Retiré mi espada ensangrentada de su pecho. Se desplomó enseguida, una carcasa vacía, libre de los sufrimientos del alma. Miré la hoja por unos instantes: el brillo del sol contrastaba con la sangre espesa que escurría lentamente por ella. Pensé en los vestidos de seda roja de mi madre. Otro se acercó por detrás. Giré con rapidez y un tajo veloz desprendió su cabeza de sus hombros. Su cuerpo cayó frente a mí, mientras su cráneo flotaba. Finalmente halló reposo, unos pasos más allá. El líquido rojo que escurrió de él, alimentó la tierra sedienta bajo mis pies. Mi espíritu lloraba.
La feroz batalla seguía su curso. A mi alrededor, multitud de hombres se enfrentaban. El choque del acero desprendió chispas heladas ante mis ojos. Eché a correr y con un grito proseguí el combate. Mi espada fue a chocar con un escudo centelleante. Sobre él se recortaba la imagen de un león dorado en un campo verde. Un rival verdadero. Un caballero. Sentí un cosquilleo en el estomago. Hasta ahora no había hecho más que enfrentar a soldados comunes, carentes del entrenamiento adecuado. Esto era diferente. Retrocedí un poco. Nos miramos unos segundos, expectantes; nuestras armaduras brillando en tonos rojizos mientras el día llegaba a su final.
Cargué entonces contra él. Nuestras espadas y escudos se mezclaron en una danza fúnebre. El chirrido del acero nos envolvió. Era muy fuerte. Cada uno de sus golpes hacia temblar mis brazos. Había tenido razón. Era un contrincante formidable. Mientras la pelea continuaba supe que vencerlo era prácticamente imposible. Recordé nuevamente a mi madre. Antes de partir a esta batalla, me dijo que aún no estaba preparado. No la escuché. Mi único pensamiento era conseguir gloria en el combate. Mi padre lo hizo así. Y su padre. Y el padre de su padre. Todos murieron en la guerra.
Mientras mi fuerza se desvanecía por los embates del caballero del león dorado, me di cuenta que era parte de un ciclo inacabable. Peleaba para ser como mi padre. Para tener un nombre glorioso como él. Para que se sintiera orgulloso de mí, dondequiera que estuviese. Mi progenitor luchó por la misma razón. Mis otros antepasados también. La gloria de mi espada era la de un asesino. La muerte, propia o de otros, era la herencia de la familia. Matar o morir. A eso se reducía mi destino.
Mi escudo voló tras un fuerte golpe del caballero rival. Todo había terminado. Entonces en un soplo de luz, comprendí. El arma que sostenía en mi mano era un instrumento de muerte pero también de vida.

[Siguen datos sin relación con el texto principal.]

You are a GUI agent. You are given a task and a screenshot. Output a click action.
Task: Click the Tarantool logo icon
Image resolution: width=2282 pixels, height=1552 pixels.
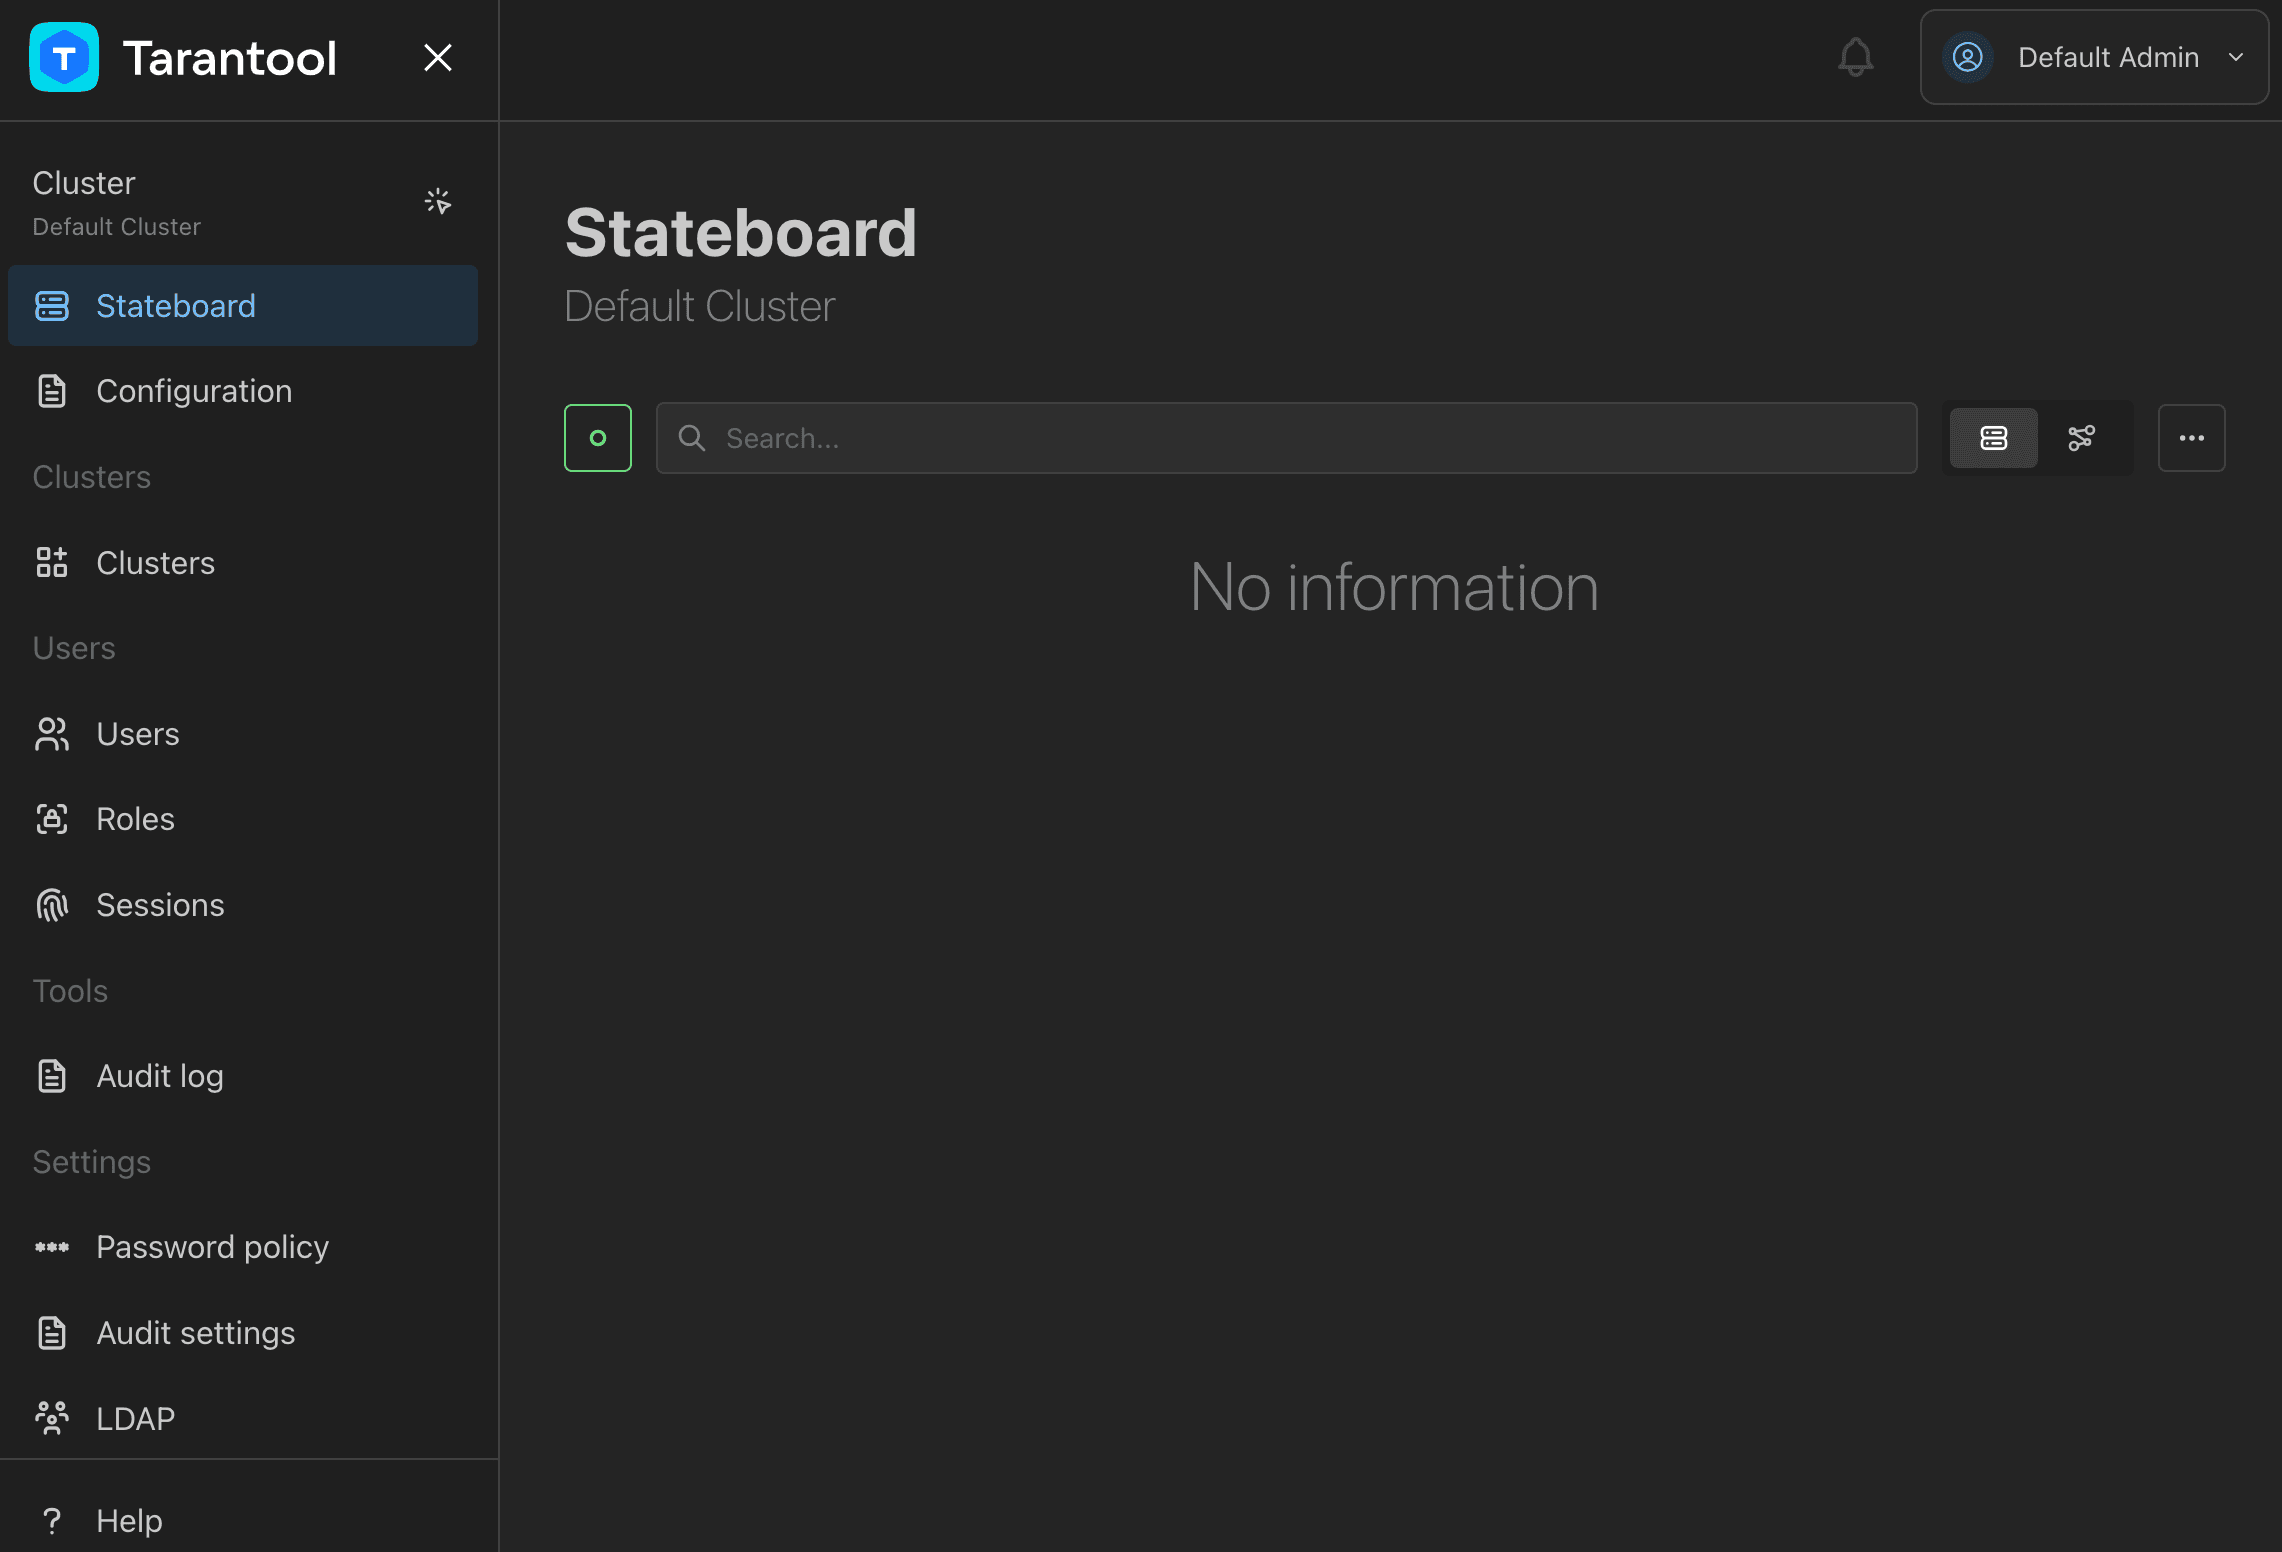point(64,57)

Un verdadero caballero levanta su espada sólo para proteger. Mi madre me enseño esas palabras. Las entendí al fin. Dos corazones latieron entonces al unísono. El mío y el de la espada. Con un sólo movimiento, el escudo con la imagen del león se alejó de la mano de su dueño. El círculo se había roto. Era libre del legado de mi estirpe.
Ataqué nuevamente. Dos aceros afilados chocaron con un sonido sordo. Mi contendiente y yo permanecimos inmóviles, nuestras armas oponiéndose frente a nosotros. Ninguno de los dos cedía. El sol ya se ocultaba en el horizonte. Sin embargo, el corazón de la espada estaba conmigo. Los músculos de todo mi cuerpo se tensaron. Con un raudo movimiento hacia atrás me separé del enemigo. Perdió el equilibrio por un segundo. Fue su perdición. Un golpe ascendente lo impactó. Su espada aterrizó cantarina a varios metros de donde nos hallábamos. Él se desplomó frente a mí. Su pecho continuó latiendo. Sobreviviría. Enfundé. La noche me circundó tímidamente, fresca y pura. Noté que la batalla estaba concluyendo. No me interesó que bando era el ganador. Me alejé de aquél lugar, bañado por las sombras. Nunca volví a ser el mismo. Los dos corazones que latían juntos eran los de un caballero verdadero.
1 comment:
Ya tenía rato que no leía una de tus historias. Muy buena, capturaste bien la escencia de la filosofía de la espada y porque un caballero pelea. Hay quien pelea por la gloria y hay quien pelea por un propósito mayor que sobrepasa los deseos terrenales.